Meetings took place and the conclusions were that there would be a required pathway to competency and would include didactics, hands on training and a competency check off with a senior physician skilled in POC ultrasound.
At the beginning of October 2015, Survival Flight, the University of Michigan’s medical transport programs flight nursing staff, embarked on a journey to acquire the basic skills necessary to provide point of service ultrasound for patients during transport.

Initial training consisted of 6 foundational didactic sessions each lasting 2 hours. Covered in these lectures were basic “knobology” and probe handling of the FUJIFILM SonoSite IViz machines as well as anatomy as viewed in the ultrasound windows including an introduction to the basic views of the heart, lungs, liver and kidneys using the SonoSite machines.

Additionally, asynchronous lectures were posted in the Survival Flight education folder on line for viewing by the flight nurses prior to each lecture. Concurrent with the lectures were “hands-on” portions where the flight nurses applied learned skills using human models for practice repetitions of the different ultrasound studies (FAST, RUSH, Cardiac, IVC, lung). Parallel to the training sessions, the flight nurses were provided with an array of web-based training, human patient simulators and direct patient contact for practice.

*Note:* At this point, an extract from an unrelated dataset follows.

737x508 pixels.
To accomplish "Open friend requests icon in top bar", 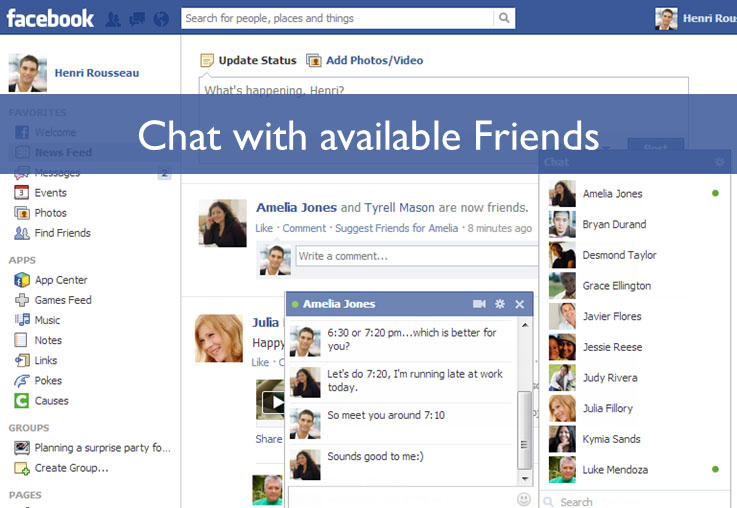I will coord(113,18).
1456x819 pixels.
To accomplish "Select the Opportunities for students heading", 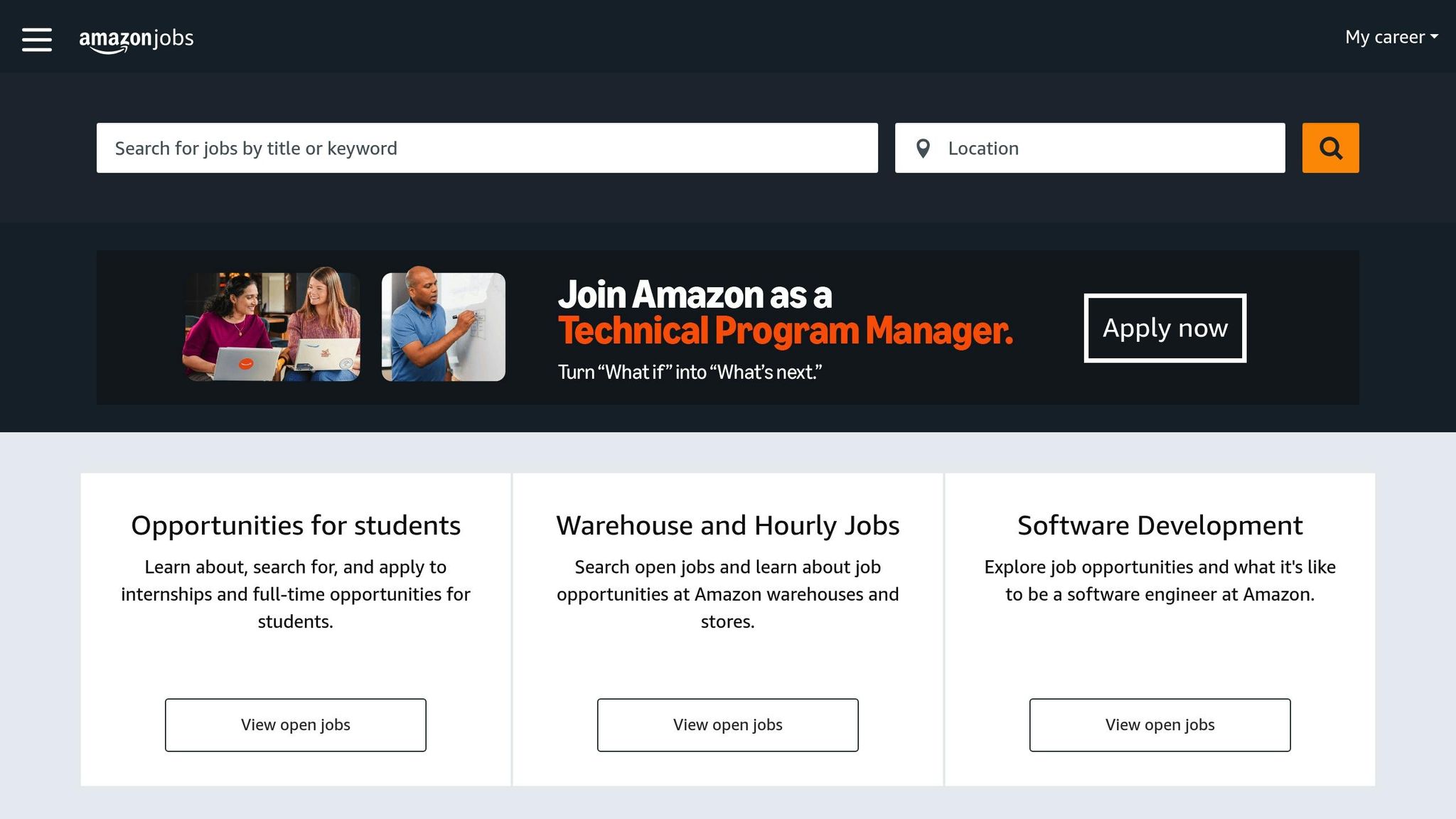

The flight nurses were required to perform a minimum of 10 ultrasounds on live patients for each of the studies. These were documented with an on-line tracking system that included general information on the patient and a description of the specific views obtained. In turn, these practice sessions were recorded and reviewed by a senior staff emergency physician or one of the designated ultrasound fellows or senior emergency medicine residents.
Sample cases were presented during the Survival Flight grand rounds weekly meetings, where ultrasound could have been utilized in caring for the patient.

At the end of a set period of time, an Objective Structured Clinical Examination (OSCE) was given to each of the flight nurses by Dr. Kessler or his designee as a final check-off prior to use in the field.

Finally, there was a small group of “super-users” among the flight nursing staff that were identified as being ardent enthusiasts of ultrasound to assist in teaching and skills maintenance for the remainder of the flight nurses.

To date, every nurse has been signed off and approved to carry and use the portable ultrasound on transport. From early detection to confirmation of suspicions for abnormalities or disease states, the ultrasound has provided our team with a new tool in the care of our patients.